▶ PASSAGE:
Psychology 1000 Lecture Notes - Anthropomorphism
September 27, 2011
Psychology Lecture 2
Methods in Psychology:
1. Descriptive Methods which include:
- Field (naturalistic) observation
- Clinical methods
Clinical methods which include:
-Interviews and Rating scales
-Subjective and Objective tests
-Longitudinal (case) study
2. Experimental Method
Field (naturalistic) observation – Watching a person in their natural environment.
Must be systematic because situations are different for all people as well the
observer is unaware of if the situation is common or foreign to the observed. Must
look for the reasons for the behaviour, not just the behaviour itself. Cannot be just
observed in this situation because all observations will only be based on that
instance. In addition they do not have to be restricted to people. The disadvantages
are anthropomorphism (in the study of animals) and despite the amount of
systematic observation we have done we can only describe the behaviour we
cannot explain it.
*Systematic means observing people in as many situations as possible and as many
times as possible. If you observe many people in one situation you only know about
what effect that particular situation has on people.
*Anthropomorphism means applying human qualities to non-human things.
Surveys – is a questionnaire. For a survey to do its job well certain four conditions
must be met.
1. Surveyors must fully understand the purpose of the survey and be skilful in its
2. Methods of analyzing the survey must be foolproof.
3. When one conducts a survey one is surveying a sample of an overall population
of people and this sample must properly represent the whole population.
4. The survey question must be prepared so it covers the topic uniformly and must
not generate unhelpful answers (you don’t want undiscriminating answers and you
don’t want bias answers).
The largest group of psychologists are clinical psychologists (on tests).

▶ DATA BELOW:
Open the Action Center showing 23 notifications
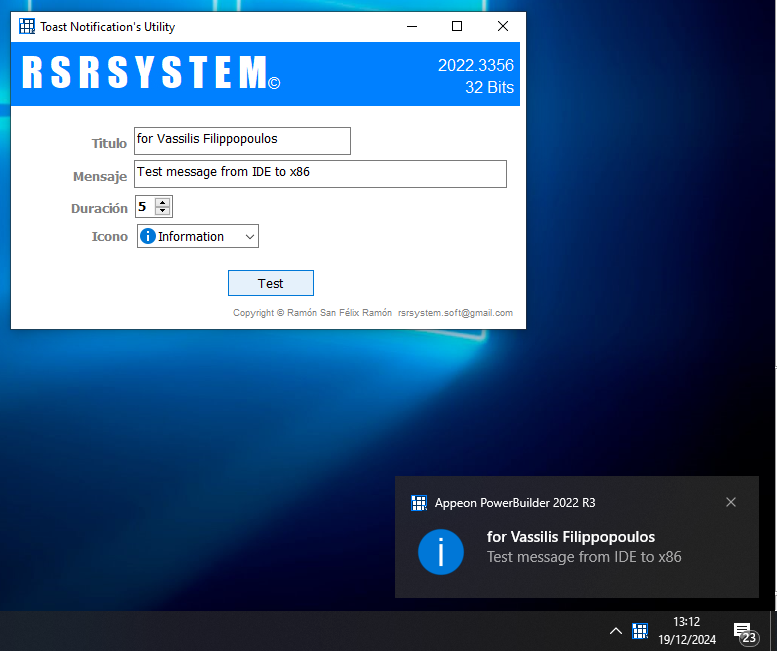Image resolution: width=777 pixels, height=651 pixels. [x=744, y=632]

▶ TASKS AND EXERCISES:
(1) Revise the psychology lecture notes from the words containing "Must be systematic" through "has on people.", swapping "observer" for "researcher".
(2) Carry the psychology lecture notes forward from the point where they stop.

▶ ANSWERS IN ORDER:
(1)
Must be systematic because situations are different for all people as well the
researcher is unaware of if the situation is common or foreign to the observed. Must
look for the reasons for the behaviour, not just the behaviour itself. Cannot be just
observed in this situation because all observations will only be based on that
instance. In addition they do not have to be restricted to people. The disadvantages
are anthropomorphism (in the study of animals) and despite the amount of
systematic observation we have done we can only describe the behaviour we
cannot explain it.
*Systematic means observing people in as many situations as possible and as many
times as possible. If you observe many people in one situation you only know about
what effect that particular situation has on people.

(2)
Clinical Methods – work with people to solve problems by looking at past
(Past) Interviews and rating scales – interviews are a conversation with a definite
purpose. When an interview is conducted what is looked at is what is said as well as
how it is said or what is not said. They look at the past. They also often will talk with
people who know the individual well. Rating scales are scales that are used to rate
someone on certain dimensions. For a rating scale to be useful it must also meet
certain criteria. The rater must be familiar with the use of the scale. Rater must
know the ratie for at least three months. Ideally must be familiar with the ratie in a
variety of roles and situations. If there are multiple ratings then the interpreter must
be aware of special role relationships between the rater and the ratie (boss to
employee vs. co-worker to co-worker).
(Present) Tests- the best source of present state
Subjective, self-report tests, they talk about themselves, only works if people speak
freely and truthfully. However lie scales are imbedded in the tests to observe the
level of truth.
Objective tests – Situation where you don’t know what the test is trying to figure
out. This is done so the person taking the test cannot tailor their answers to benefit
The advantages of tests in that they are mostly paper and pencil tests is that they
can yield a lot of information about people quickly without requiring disruption of
daily routine or complex apparatus.
(Future) Longitudinal (case) study – deals with predictions of the future behaviour.
Involves tracking the behaviour of an individual(s) over time (longitudinal).